"Back in the Day" is a 1994 single by Ahmad. Released when Ahmad was only 18, the song is a nostalgic remembrance of childhood and young teenage years, from a somewhat jaded adult perspective. "Back in the Day" was Ahmad's only major hit single, making it to number 26 on the Billboard Hot 100 and number 19 on the US R&B chart. The song contains a sample of the Teddy Pendergrass song "Love TKO"; and it was the first single of his 1994 self-titled album and was RIAA-certified gold.

The TKO Remix of "Back in the Day" (produced By Maurice Thompson of Barr 9 Productions) is featured as the single and on the soundtrack of The Wood, a 1999 motion picture.

# Provided data
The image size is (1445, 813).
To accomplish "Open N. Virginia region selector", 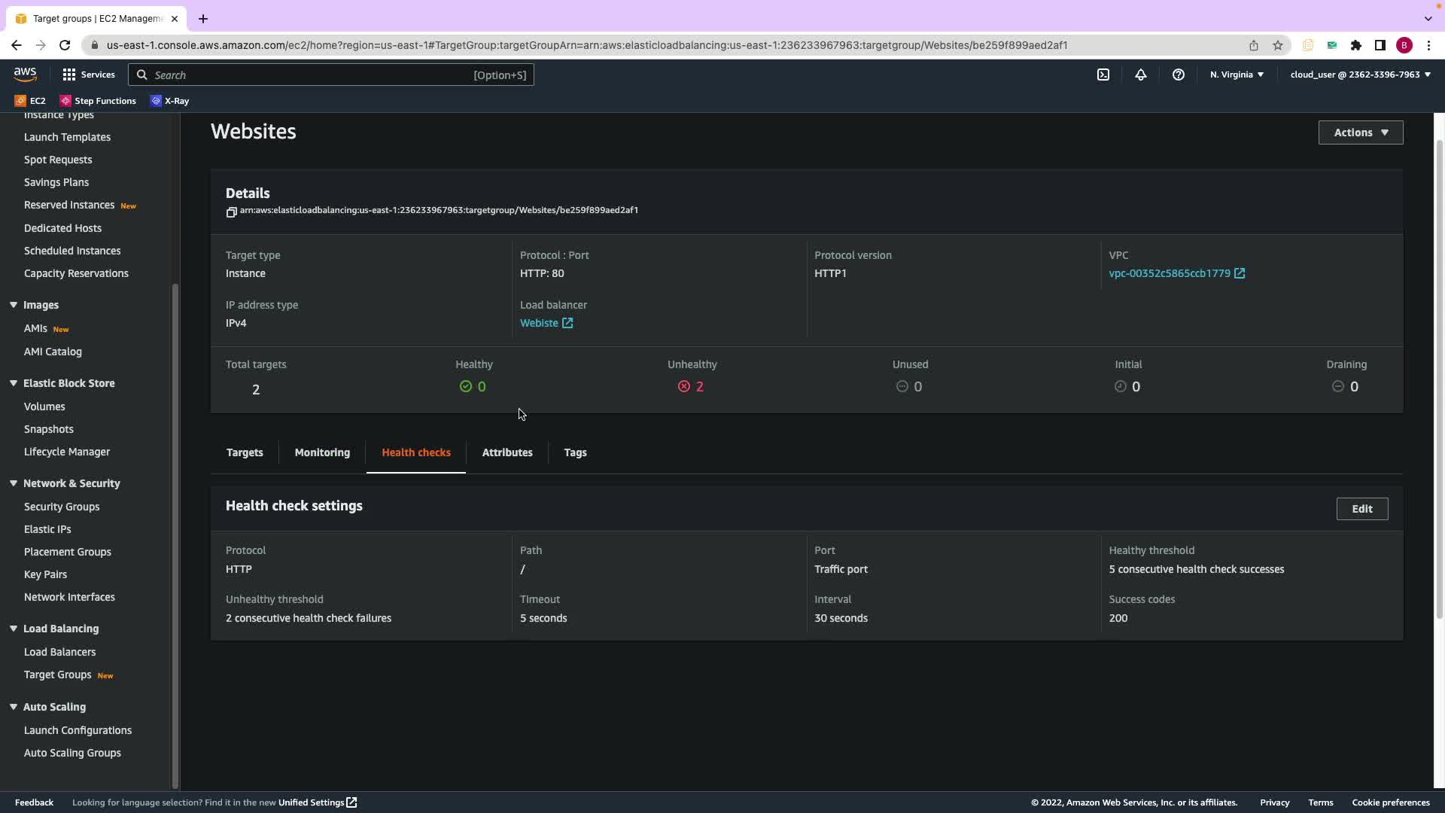I will pos(1237,75).
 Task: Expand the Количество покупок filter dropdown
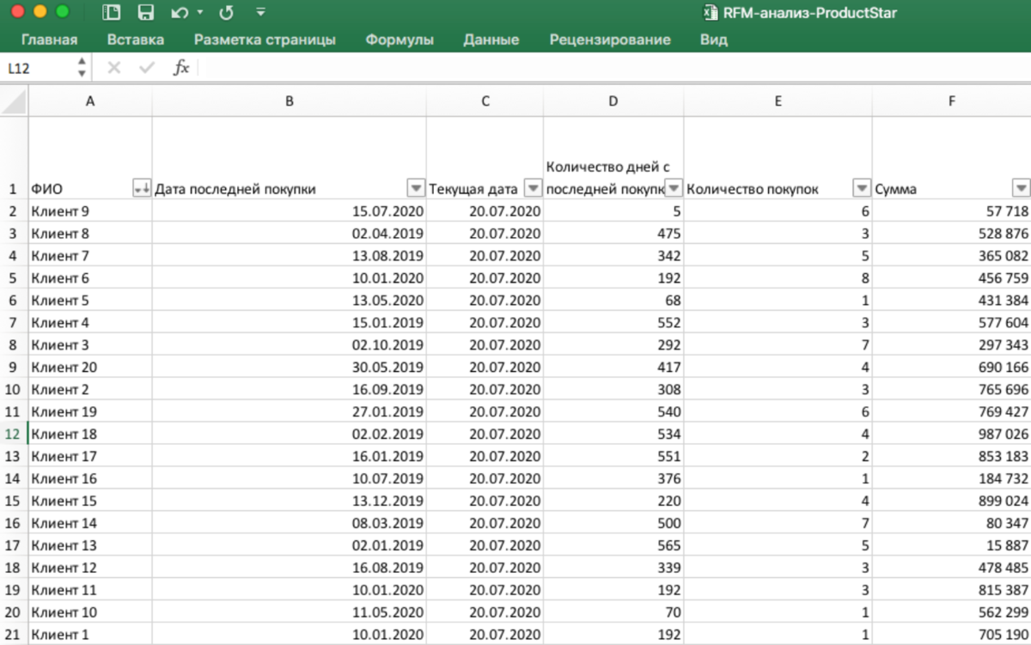tap(862, 189)
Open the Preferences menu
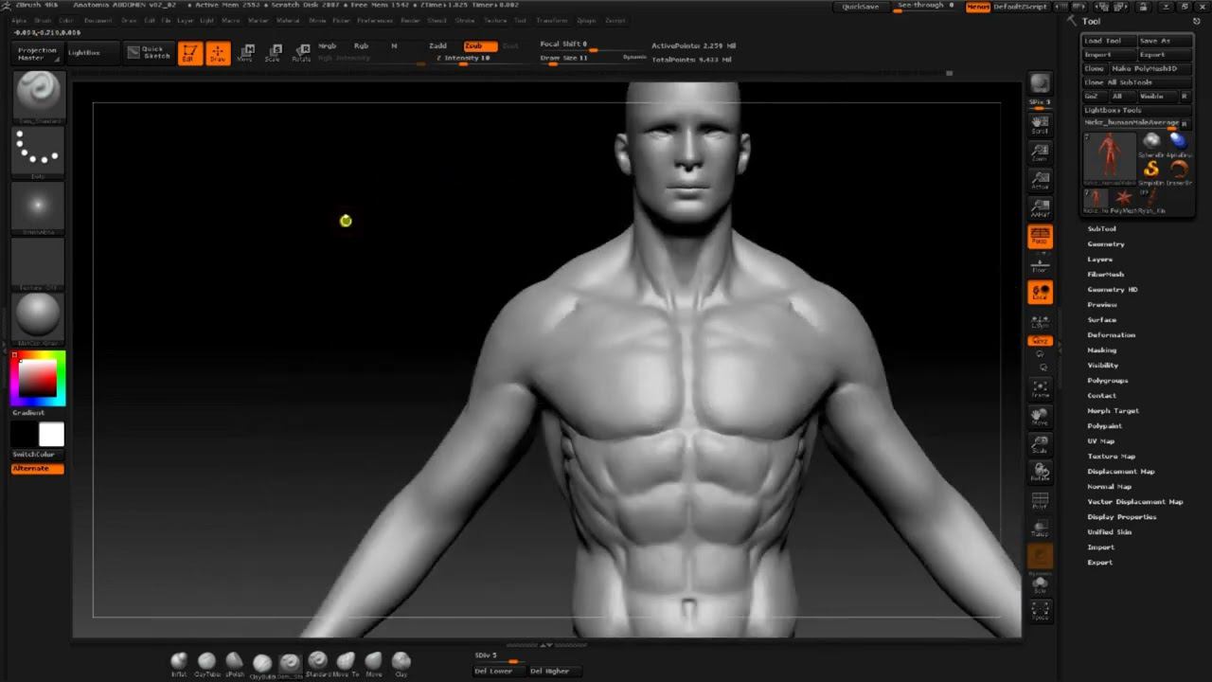The height and width of the screenshot is (682, 1212). coord(375,20)
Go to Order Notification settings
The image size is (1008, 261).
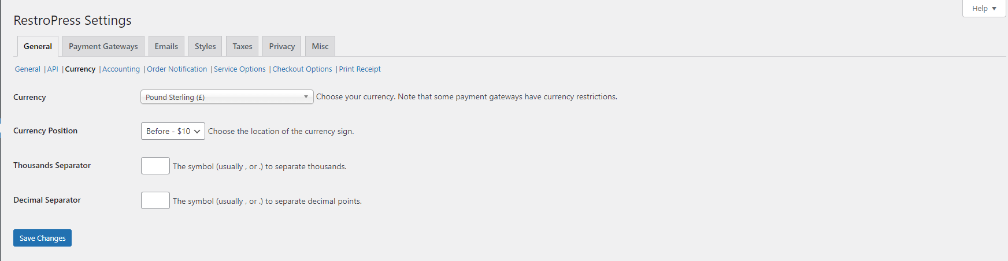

# What to do
**A)** Name every person mentioned in the passage about the song "Back in the Day."
**B)** In the rows, rewrite the part starting with the line containing "Open the Preferences menu" and going on through the end of the rows, replacing "settings" with "options" and changing nothing else. Omit the pictures from your answer.
The rows have no connection to the passage about the song and should be treated as separate material.

# Answers to the exercise
**A)** Ahmad, Teddy Pendergrass, Maurice Thompson

**B)**
Open the Preferences menu
The height and width of the screenshot is (682, 1212). coord(375,20)
Go to Order Notification options
The image size is (1008, 261).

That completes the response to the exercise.